Circuit Court Judge Terry Lewis also held open the possibility of delaying the election for the affected districts. The general election is on Nov. 4.
Lewis had ruled that two of the state's 27 districts for the U.S. House of Representatives must be redrawn because Republican leaders had conspired to rig the boundaries to protect the party's majority in Washington.
It was not immediately clear if Republican leaders could slow down any changes during an election year by appealing the decision.
“Time is of the essence,” Lewis wrote in his six-page order. “It is necessary to get a revised map in place and for me to consider additional evidence as to the legal and logistical obstacles to holding delayed elections for affected districts in 2014.”
The League of Women Voters of Florida, which successfully sued the state for illegally favoring incumbents in its 2012 congressional redistricting plan, argued it still is possible to fix the boundaries, even though absentee ballots for the August primary already have been sent out.
"Floridians deserve a chance to go to the polls and cast their votes on constitutional maps," said Deirdre Macnab, the group's state president.
A spokesman for Republican House Speaker Will Weatherford said legislative leaders are studying the ruling.

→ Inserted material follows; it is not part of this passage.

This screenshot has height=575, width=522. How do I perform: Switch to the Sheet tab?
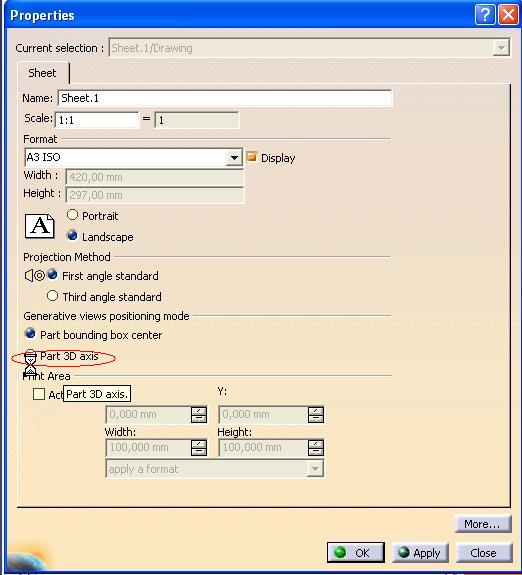pyautogui.click(x=43, y=73)
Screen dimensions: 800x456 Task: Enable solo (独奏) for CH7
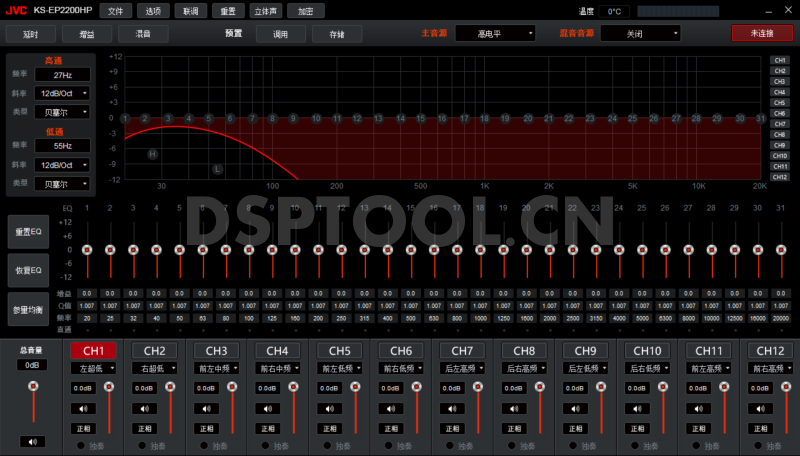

The case focused on congressional districts represented by Democrat Corrine Brown and Republican Daniel Webster and a requirement approved by voters in 2010 that prohibited legislators from favoring or protecting incumbents.
Lewis ruled that lawmakers conspired with consultants to pack black voters into Brown's district, which meanders from Jacksonville in north Florida to Orlando in the central part of the state. That left adjoining districts, including Webster's, heavily white and Republican.